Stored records

····················

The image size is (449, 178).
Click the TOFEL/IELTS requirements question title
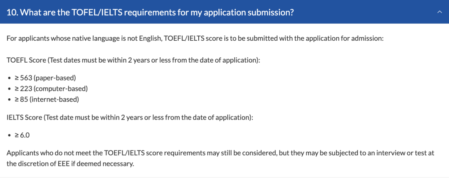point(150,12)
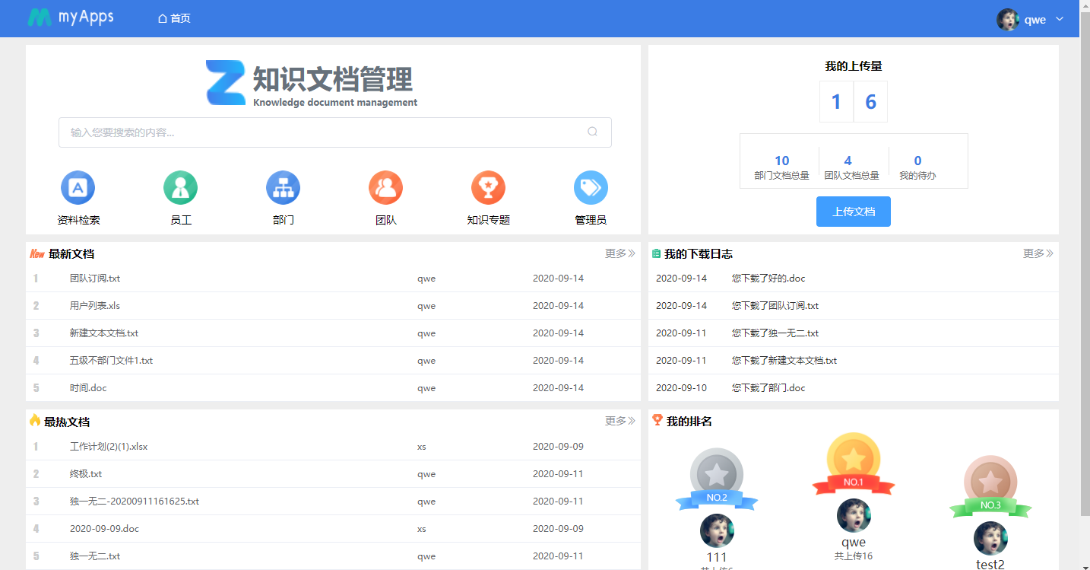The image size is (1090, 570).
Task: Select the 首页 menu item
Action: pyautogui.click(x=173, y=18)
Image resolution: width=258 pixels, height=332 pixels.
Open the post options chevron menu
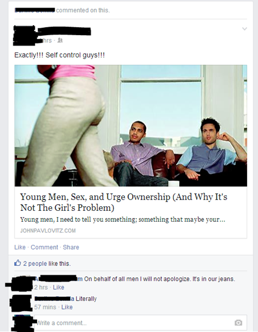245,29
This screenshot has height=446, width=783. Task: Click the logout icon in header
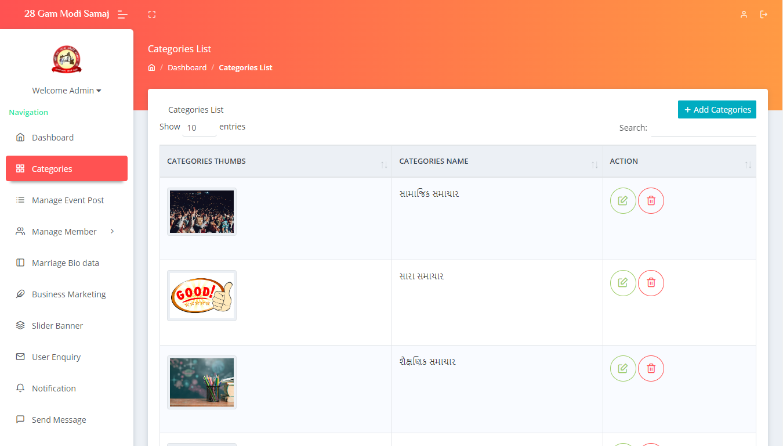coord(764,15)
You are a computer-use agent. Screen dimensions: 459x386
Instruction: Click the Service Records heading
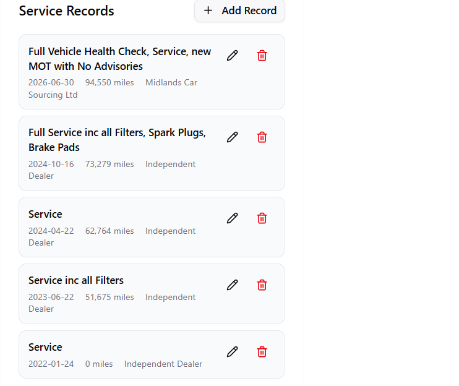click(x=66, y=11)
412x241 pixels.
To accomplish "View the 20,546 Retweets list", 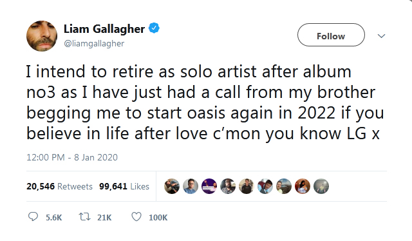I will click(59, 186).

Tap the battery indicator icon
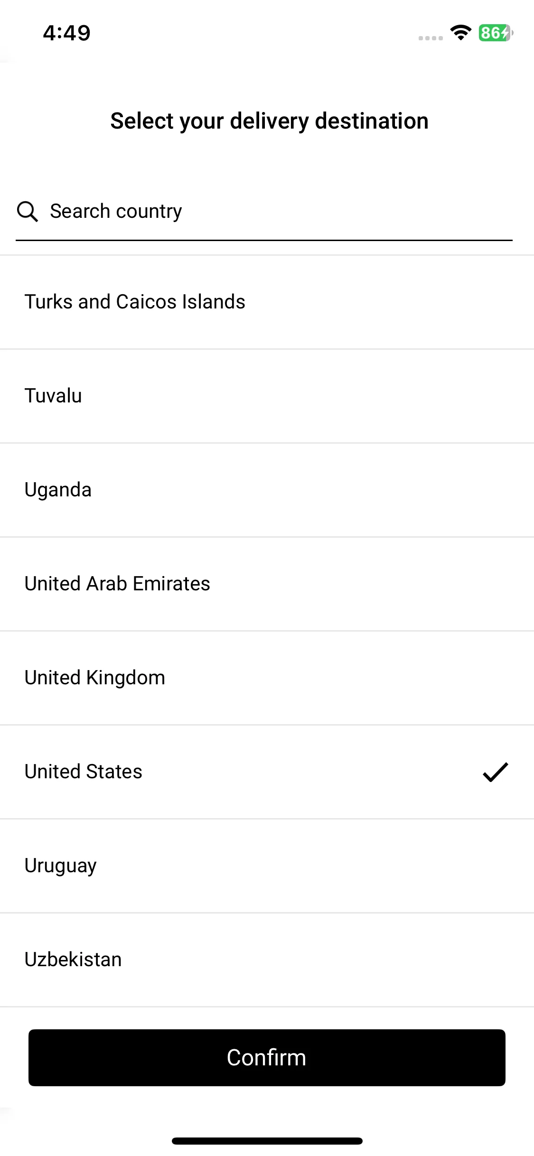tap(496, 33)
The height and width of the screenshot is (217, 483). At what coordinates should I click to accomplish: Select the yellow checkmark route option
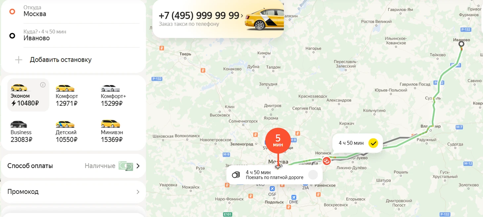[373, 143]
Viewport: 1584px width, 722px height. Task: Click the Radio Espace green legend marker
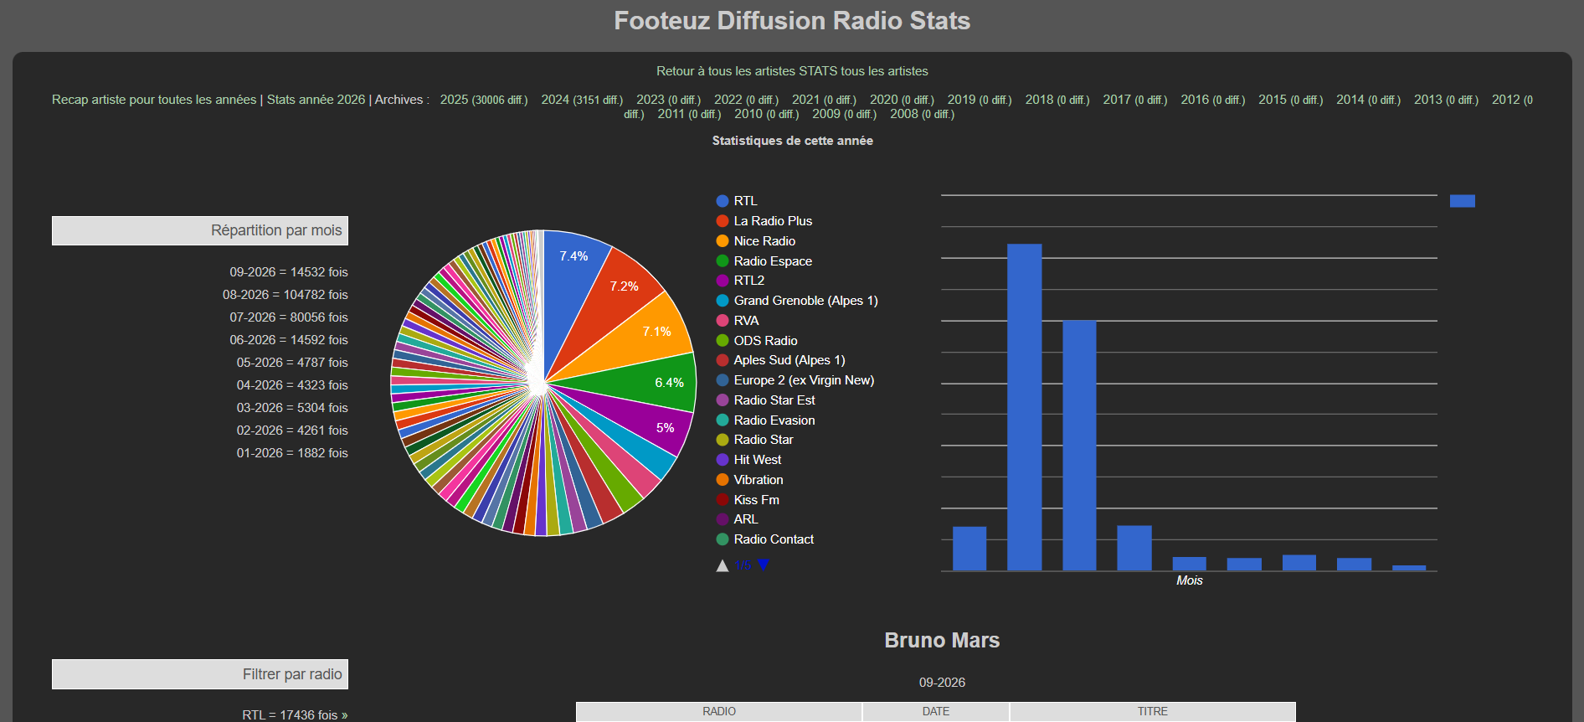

····················

▶ _Your instructions_
From the entries above, copy exactly the lines starting at the one with "This screenshot has" and stopping at the one with "412x241 pixels.", keeping both ends. Drop the pictures.

▶ _Exercise solution_
This screenshot has height=446, width=783. Task: Click the logout icon in header
coord(764,15)
You are a computer-use agent. Screen dimensions: 459x386
Instruction: Click the Service Records heading
click(x=66, y=11)
412x241 pixels.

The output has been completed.